LakeSail Sail Platform

Tags intermediate guide lakesail sql-platform dataframe-platform spark-compatible local

LakeSail Sail is a Rust-based, drop-in replacement for Apache Spark built on DataFusion. It delivers 4x faster execution with 94% lower hardware costs compared to Apache Spark (TPC-H SF100).
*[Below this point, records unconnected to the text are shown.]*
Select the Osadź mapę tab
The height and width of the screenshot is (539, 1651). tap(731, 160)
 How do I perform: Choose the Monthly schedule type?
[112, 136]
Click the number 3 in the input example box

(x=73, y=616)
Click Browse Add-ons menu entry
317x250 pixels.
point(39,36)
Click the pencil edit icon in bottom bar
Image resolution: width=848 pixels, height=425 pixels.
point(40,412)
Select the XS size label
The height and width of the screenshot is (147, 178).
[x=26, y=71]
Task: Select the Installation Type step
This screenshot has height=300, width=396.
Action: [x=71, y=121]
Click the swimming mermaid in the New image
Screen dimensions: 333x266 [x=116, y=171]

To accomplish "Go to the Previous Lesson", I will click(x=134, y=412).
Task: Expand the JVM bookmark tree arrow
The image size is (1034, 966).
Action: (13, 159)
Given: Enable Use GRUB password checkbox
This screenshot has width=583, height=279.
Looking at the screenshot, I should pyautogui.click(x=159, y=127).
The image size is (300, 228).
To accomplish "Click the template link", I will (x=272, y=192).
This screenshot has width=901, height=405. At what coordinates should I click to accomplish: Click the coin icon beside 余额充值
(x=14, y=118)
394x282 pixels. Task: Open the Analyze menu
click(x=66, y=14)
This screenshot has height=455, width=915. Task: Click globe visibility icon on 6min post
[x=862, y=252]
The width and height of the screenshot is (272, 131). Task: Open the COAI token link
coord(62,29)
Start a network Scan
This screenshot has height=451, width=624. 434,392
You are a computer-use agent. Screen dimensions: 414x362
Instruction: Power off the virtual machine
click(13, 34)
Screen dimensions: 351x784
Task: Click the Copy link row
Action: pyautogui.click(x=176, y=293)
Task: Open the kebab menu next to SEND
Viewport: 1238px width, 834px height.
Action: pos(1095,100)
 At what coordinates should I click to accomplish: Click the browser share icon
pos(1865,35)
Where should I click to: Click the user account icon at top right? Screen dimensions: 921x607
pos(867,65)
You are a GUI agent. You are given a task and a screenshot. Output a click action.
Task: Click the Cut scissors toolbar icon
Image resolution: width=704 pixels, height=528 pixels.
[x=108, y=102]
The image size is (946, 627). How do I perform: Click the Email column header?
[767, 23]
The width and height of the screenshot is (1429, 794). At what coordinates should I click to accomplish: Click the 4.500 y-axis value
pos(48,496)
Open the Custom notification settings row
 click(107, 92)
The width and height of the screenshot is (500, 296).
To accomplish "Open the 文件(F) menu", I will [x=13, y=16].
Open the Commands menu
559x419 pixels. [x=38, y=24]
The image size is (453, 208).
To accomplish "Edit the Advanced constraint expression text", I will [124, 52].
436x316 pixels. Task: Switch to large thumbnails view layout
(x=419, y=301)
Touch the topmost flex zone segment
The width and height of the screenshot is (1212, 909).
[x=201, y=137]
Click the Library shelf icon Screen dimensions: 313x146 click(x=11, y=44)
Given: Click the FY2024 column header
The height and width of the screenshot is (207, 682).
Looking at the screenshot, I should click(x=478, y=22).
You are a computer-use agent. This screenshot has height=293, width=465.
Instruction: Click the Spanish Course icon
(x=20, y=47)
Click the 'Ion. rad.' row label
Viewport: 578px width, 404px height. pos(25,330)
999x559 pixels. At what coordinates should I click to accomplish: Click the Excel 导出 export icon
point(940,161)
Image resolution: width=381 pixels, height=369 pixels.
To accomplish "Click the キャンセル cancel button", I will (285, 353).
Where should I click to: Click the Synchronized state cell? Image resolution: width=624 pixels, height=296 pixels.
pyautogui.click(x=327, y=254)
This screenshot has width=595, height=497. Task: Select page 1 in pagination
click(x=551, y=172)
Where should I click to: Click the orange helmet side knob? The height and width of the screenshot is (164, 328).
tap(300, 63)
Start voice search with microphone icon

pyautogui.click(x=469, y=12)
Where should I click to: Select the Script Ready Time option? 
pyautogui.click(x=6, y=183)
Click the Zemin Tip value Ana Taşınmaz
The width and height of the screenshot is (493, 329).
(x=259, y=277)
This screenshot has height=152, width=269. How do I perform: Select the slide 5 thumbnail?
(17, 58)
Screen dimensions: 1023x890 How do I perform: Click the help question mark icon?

BenchBox supports LakeSail in both SQL mode (lakesail) and DataFrame mode (lakesail-df), connecting via the standard Spark Connect protocol for zero-rewrite migration from PySpark.

Features

  • 4x faster than Spark - Rust-based DataFusion engine with significant performance gains at lower cost

  • Zero-rewrite migration - Uses standard PySpark client via Spark Connect protocol

  • Dual execution modes - SQL benchmarking (lakesail) and DataFrame benchmarking (lakesail-df)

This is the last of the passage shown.